Maksudnya, ketika Allah Subhanahu wa Ta’ala memerintahkan Nabi Musa ‘alaihissalam untuk pergi menemui Fir’aun, maka:

قَالَ رَبِّ إِنِّي قَتَلْتُ مِنْهُمْ نَفْسًا فَأَخَافُ أَن يَقْتُلُونِ {33} وَأَخِي هَارُونُ هُوَ أَفْصَحُ مِنِّي لِسَانًا فَأَرْسِلْهُ مَعِيَ رِدْاً يُصَدِّقُنِي إِنِّي أَخَافُ أَن يُكَذِّبُونِ {34} قَالَ سَنَشُدُّ عَضُدَكَ بِأَخِيكَ وَنَجْعَلُ لَكُمَا سُلْطَانًا فَلاَ يَصِلُونَ إِلَيْكُمَا بِئَايَاتِنَآ أَنتُمَا وَمَنِ اتَّبَعَكُمَا الْغَالِبُونَ {35}

“Musa berkata:”Ya Rabbku sesungguhnya aku, telah membunuh seorang manusia dari golongan mereka, maka aku takut mereka akan membunuhku. Dan saudaraku Harun dia lebih fasih lidahnya daripadaku, maka utuslah dia bersamaku sebagai pembantuku untuk membenarkan (perkataan)ku; sesungguhnya aku khawatir mereka akan mendustakanku”. Allah berfirman:”Kami akan membantumu dengan saudaramu, dan Kami berikan kepadamu berdua kekuasaan yang besar, maka mereka tidak dapat mencapaimu; (berangkatlah kamu berdua) dengan membawa mu’jizat Kami, kamu berdua dan orang yang mengikuti kamulah yang menang”. (QS. Al-Qashash:33-35)

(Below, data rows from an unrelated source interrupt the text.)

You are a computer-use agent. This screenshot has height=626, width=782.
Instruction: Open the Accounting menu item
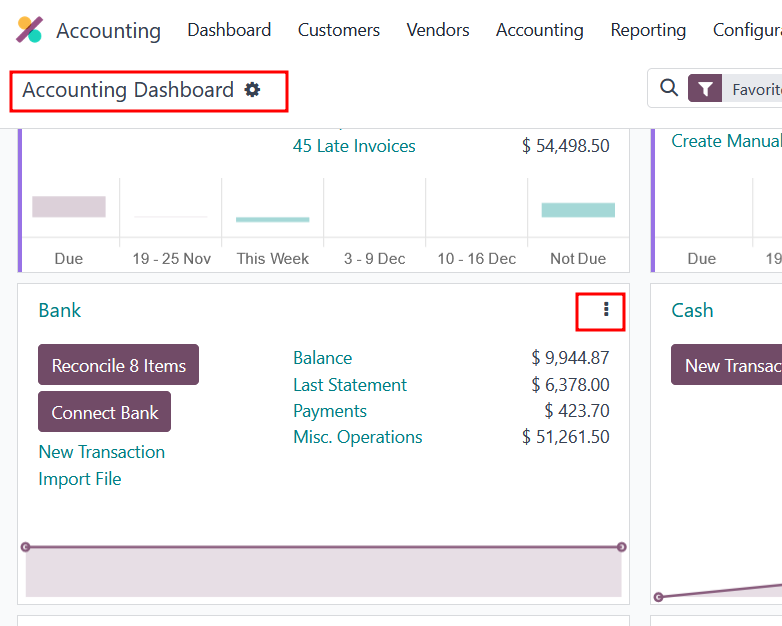click(539, 30)
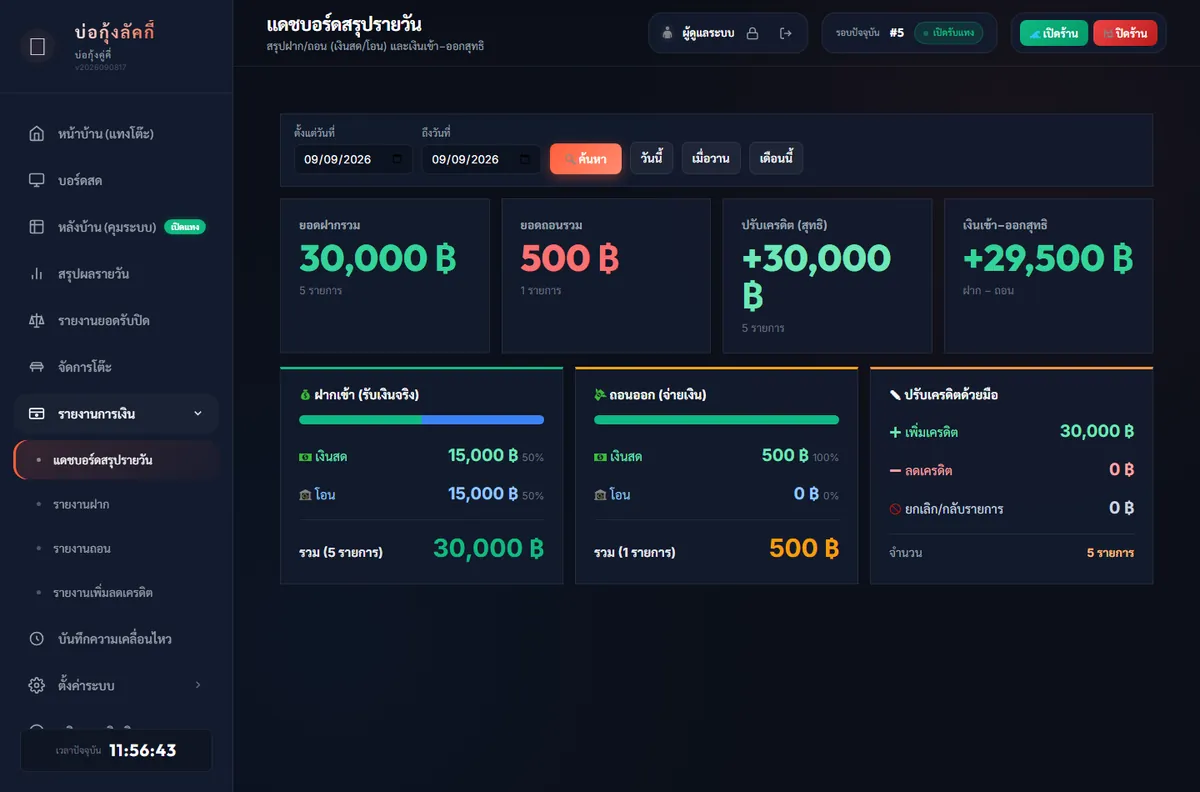This screenshot has width=1200, height=792.
Task: Click the ถึงวันที่ end date field
Action: 481,159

Allah Subhanahu wa Ta’ala menceeritakan tentang hamba dan Rasul-Nya, Musa ‘alaihissalam, mengenai jawaban yang dia berikan kepada Rabbnya ketika dia diperintahkan untuk pergi menemui musuhnya, yang karena kezhaliman dan kesewenang-wenangannya, dia dahulu pergi dari Mesir, yaitu setelah dia membunuh seorang Qibthi. Oleh Karena itu:

قَالَ رَبِّ إِنِّي قَتَلْتُ مِنْهُمْ نَفْسًا فَأَخَافُ أَن يَقْتُلُونِ {33} وَأَخِي هَارُونُ هُوَ أَفْصَحُ مِنِّي لِسَانًا فَأَرْسِلْهُ مَعِيَ رِدْاً يُصَدِّقُنِي إِنِّي أَخَافُ أَن يُكَذِّبُونِ {34}

“Musa berkata:”Ya Rabbku sesungguhnya aku, telah membunuh seorang manusia dari golongan mereka, maka aku takut mereka akan membunuhku. Dan saudaraku Harun dia lebih fasih lidahnya daripadaku, maka utuslah dia bersamaku sebagai pembantuku untuk membenarkan (perkataan)ku; sesungguhnya aku khawatir mereka akan mendustakanku”. (QS. Al-Qashash:33-34)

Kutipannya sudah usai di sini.